EXERCISE PROMPT: What is needed is each line of the data below that holds the string "computer".

MATERIALS PROVIDED:
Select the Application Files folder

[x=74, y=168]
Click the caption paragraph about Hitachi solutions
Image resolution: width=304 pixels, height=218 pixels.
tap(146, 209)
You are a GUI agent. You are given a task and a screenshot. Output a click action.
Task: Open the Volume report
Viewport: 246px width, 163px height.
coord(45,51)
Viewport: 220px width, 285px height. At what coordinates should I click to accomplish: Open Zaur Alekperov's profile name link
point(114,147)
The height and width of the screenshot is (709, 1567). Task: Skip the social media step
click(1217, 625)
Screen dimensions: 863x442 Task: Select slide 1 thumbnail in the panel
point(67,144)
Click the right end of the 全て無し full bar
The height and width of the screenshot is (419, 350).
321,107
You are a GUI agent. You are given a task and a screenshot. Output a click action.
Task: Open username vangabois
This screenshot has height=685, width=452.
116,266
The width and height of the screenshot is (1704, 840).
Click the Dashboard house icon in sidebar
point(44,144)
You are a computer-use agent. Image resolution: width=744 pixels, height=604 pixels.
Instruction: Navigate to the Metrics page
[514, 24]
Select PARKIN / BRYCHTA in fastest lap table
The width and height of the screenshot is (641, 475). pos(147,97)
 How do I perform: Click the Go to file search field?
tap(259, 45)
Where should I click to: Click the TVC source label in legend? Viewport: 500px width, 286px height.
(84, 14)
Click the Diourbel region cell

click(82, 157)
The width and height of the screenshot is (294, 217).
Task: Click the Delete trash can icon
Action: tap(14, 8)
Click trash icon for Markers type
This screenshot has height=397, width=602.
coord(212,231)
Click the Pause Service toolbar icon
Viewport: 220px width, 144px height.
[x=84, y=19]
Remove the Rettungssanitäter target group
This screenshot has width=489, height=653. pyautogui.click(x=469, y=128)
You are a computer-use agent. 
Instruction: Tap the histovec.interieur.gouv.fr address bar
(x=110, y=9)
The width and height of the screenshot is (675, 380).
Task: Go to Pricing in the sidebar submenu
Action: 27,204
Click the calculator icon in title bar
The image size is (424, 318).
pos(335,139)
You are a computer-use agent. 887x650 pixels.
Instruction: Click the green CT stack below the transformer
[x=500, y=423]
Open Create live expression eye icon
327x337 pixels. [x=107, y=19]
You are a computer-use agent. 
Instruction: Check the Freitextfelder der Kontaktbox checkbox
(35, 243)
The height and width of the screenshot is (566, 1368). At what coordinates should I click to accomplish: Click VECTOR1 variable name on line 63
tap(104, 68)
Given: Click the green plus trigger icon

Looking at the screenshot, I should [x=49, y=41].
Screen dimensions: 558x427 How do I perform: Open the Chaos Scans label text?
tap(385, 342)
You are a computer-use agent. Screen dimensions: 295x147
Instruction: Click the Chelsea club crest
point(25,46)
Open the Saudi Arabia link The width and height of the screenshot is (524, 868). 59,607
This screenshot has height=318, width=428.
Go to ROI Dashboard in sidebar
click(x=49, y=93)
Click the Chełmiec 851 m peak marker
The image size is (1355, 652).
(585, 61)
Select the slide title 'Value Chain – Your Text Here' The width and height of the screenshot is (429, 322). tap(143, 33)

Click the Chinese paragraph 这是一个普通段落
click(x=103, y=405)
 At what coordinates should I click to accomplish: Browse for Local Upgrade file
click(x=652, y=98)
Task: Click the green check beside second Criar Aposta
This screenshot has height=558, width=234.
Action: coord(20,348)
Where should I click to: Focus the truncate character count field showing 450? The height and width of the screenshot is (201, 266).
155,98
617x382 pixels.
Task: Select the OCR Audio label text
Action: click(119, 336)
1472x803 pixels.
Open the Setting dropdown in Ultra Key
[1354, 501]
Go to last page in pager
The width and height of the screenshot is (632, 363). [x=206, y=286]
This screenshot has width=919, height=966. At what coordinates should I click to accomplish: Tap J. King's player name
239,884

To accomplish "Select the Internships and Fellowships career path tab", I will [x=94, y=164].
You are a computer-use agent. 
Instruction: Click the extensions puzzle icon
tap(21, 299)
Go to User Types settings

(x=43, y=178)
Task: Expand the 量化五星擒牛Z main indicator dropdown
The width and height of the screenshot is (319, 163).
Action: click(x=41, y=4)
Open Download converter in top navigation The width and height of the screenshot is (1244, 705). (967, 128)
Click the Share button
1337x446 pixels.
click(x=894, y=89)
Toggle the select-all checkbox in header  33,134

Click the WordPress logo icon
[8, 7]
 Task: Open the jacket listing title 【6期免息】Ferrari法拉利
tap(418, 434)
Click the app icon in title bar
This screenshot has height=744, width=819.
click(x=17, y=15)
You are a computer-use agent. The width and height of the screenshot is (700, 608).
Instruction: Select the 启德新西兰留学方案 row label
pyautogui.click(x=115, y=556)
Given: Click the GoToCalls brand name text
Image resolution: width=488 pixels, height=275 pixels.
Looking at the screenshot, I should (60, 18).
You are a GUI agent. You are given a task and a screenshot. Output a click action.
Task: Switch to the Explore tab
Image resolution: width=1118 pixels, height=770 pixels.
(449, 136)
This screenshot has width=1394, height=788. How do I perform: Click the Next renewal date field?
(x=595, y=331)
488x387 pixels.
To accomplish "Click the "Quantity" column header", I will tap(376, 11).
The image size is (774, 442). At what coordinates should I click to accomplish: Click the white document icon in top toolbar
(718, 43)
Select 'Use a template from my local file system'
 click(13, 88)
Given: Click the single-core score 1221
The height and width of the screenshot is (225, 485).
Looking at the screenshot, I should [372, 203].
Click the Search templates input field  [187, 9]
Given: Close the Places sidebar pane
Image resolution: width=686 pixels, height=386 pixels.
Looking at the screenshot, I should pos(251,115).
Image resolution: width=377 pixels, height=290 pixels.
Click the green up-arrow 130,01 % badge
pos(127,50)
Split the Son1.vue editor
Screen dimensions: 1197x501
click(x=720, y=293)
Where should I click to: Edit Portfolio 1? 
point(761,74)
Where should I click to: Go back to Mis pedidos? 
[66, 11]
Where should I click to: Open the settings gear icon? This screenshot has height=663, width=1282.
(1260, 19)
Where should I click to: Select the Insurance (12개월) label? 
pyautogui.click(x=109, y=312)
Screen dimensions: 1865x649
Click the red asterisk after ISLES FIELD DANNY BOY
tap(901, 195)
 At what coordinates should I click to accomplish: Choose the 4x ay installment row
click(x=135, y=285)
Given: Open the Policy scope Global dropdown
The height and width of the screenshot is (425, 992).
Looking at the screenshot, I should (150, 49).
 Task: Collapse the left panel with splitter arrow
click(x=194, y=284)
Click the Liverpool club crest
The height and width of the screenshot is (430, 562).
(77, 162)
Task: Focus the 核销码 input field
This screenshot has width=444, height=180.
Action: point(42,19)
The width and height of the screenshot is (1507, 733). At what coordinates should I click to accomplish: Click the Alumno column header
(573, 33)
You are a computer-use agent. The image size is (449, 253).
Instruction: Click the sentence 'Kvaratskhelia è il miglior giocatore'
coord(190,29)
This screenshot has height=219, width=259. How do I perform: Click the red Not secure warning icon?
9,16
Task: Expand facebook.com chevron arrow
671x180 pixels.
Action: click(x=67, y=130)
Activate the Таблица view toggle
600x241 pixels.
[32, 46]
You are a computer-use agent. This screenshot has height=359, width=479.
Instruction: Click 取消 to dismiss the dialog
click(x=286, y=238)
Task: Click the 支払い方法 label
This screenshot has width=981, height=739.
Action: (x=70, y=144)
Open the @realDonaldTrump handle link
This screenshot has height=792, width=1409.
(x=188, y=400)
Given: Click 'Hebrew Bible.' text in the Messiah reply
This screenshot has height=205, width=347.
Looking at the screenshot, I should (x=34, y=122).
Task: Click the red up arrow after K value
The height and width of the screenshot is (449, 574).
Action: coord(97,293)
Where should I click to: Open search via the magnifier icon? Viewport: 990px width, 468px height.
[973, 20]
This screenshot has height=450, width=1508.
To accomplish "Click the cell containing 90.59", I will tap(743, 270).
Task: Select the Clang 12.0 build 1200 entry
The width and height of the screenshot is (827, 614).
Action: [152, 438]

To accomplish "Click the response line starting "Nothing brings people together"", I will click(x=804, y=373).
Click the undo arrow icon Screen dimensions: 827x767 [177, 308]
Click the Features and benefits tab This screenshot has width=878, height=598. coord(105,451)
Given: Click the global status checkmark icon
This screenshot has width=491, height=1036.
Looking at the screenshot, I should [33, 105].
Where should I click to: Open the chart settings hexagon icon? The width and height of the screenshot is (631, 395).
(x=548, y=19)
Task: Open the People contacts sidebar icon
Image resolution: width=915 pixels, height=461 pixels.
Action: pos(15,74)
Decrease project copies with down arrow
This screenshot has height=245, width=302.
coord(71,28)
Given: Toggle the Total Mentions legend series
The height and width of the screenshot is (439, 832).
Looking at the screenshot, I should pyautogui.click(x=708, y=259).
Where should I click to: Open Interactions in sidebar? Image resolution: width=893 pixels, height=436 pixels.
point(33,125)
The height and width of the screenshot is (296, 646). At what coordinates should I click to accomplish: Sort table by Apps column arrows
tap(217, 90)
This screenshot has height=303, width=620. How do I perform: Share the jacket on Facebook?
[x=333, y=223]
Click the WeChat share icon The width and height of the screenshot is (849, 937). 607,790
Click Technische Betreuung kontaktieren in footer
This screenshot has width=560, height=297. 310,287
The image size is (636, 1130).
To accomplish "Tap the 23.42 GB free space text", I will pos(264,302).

YOUR RESPONSE:
You are a computer-use agent. Image resolution: width=744 pixels, height=604 pixels.
You are a computer-use agent. 
You are a computer-use agent. 887x650 pixels.
You are a computer-use agent. 
You are a computer-use agent. Screen dimensions: 295x147
You are a computer-use agent. 
You are a computer-use agent. The width and height of the screenshot is (700, 608).
You are a computer-use agent. The image size is (449, 253).
You are a computer-use agent. This screenshot has height=359, width=479.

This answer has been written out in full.